Según datos adelantados del Centro de Estudios de la Unión Industrial Argentina, la actividad fabril no logra recuperarse y muestra un escenario de amecetamiento con sectores en baja y otros con indicios de repunte.
La industria manufacturera registró en junio una caída interanual estimada del 1,8%, de acuerdo con los datos adelantados del Centro de Estudios de la Unión Industrial Argentina (CEU-UIA). En la medición mensual desestacionalizada, la actividad mostró una variación de -0,2% respecto de mayo, lo que consolida un escenario de amecetamiento.

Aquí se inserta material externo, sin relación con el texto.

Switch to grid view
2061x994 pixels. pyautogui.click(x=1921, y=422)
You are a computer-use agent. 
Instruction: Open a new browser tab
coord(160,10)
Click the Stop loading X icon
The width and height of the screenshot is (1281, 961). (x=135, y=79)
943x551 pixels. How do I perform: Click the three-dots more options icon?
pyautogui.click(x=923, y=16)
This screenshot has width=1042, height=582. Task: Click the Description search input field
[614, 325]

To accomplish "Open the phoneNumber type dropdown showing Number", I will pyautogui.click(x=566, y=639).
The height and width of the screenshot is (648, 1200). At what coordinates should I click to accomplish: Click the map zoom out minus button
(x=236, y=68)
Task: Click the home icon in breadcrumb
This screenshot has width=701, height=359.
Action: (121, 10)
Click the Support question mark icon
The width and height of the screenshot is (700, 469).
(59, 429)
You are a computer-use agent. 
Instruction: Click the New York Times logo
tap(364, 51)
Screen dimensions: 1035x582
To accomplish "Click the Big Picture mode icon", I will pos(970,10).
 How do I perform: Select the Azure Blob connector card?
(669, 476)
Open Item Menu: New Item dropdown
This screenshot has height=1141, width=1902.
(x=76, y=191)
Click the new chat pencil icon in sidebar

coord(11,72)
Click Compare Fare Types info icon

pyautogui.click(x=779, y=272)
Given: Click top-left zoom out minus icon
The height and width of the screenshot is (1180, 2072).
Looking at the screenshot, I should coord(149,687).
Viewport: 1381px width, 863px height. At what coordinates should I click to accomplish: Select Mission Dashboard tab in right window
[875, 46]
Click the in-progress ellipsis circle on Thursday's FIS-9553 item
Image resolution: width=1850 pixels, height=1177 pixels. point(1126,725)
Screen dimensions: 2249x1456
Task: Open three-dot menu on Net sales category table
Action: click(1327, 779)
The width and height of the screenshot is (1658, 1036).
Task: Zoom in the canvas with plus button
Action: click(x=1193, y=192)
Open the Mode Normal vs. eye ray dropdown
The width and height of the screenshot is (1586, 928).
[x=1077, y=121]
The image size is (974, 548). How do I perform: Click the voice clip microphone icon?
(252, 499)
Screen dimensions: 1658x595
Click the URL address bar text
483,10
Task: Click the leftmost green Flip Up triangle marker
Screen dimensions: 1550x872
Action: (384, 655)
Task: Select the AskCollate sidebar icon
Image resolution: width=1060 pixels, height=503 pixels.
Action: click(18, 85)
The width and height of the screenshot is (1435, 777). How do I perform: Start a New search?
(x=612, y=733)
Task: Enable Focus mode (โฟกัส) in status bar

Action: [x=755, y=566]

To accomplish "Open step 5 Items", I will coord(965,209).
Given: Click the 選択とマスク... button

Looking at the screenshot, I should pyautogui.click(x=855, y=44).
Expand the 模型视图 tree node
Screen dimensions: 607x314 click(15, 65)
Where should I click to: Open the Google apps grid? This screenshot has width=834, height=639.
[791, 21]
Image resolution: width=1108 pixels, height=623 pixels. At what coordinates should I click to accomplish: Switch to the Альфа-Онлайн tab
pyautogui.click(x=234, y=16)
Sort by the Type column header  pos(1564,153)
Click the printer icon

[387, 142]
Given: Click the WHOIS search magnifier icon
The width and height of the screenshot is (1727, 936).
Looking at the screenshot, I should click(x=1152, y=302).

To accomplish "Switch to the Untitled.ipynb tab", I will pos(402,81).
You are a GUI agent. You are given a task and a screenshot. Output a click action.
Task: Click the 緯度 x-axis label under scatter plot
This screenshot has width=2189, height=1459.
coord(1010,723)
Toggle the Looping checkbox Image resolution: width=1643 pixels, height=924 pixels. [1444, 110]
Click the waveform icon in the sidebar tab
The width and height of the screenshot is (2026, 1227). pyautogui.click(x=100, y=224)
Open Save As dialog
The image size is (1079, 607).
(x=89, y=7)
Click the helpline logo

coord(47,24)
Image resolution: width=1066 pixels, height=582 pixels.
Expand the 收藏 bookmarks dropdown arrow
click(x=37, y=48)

Con este desempeño, el primer semestre del año cerró con una contracción del 3% frente al mismo período de 2025 y se ubica un 10% por debajo de los niveles de actividad registrados en 2022 y 2023.
Comportamiento sectorial durante junio
Los indicadores adelantados reflejaron dinámicas dispares entre los distintos sectores productivos:
- Sectores en terreno negativo: la construcción continuó mostrando señales de debilidad, con caídas mensuales en los despachos de cemento (-2,7%) y en el Índice Construya (-2,0%). La metalmecánica (-0,3%) y la producción siderúrgica de acero (-4,6%) también mostraron bajas intermensuales.
- Indicios de repunte: la demanda de energía eléctrica por parte de Grandes Usuarios Industriales creció un 1,4% mensual, y el patentamiento de maquinaria industrial aumentó un 9,4% respecto de mayo.
- Comercio exterior: las exportaciones hacia Brasil crecieron un 15,6% intermensual, impulsadas por bienes primarios, agroindustria y automotores. La liquidación de divisas del sector agroexportador aumentó un 17,9%.
Sectores que sostienen y traccionan a la baja
Según el análisis de la entidad fabril, los rubros que amortiguan la baja general son la refinación de petróleo —impulsada por el desarrollo no convencional en Vaca Muerta—, los sectores ligados a la cosecha agrícola (molienda de oleaginosas) y segmentos específicos de alimentos, bebidas y productos farmacéuticos.
Por el contrario, los mayores factores de tracción negativa se concentran en los bienes durables y semidurables (línea blanca y automotores), afectados por la menor demanda interna, junto con el sector textil, confecciones y calzado, resentidos por la contracción del consumo y el ingreso de bienes importados.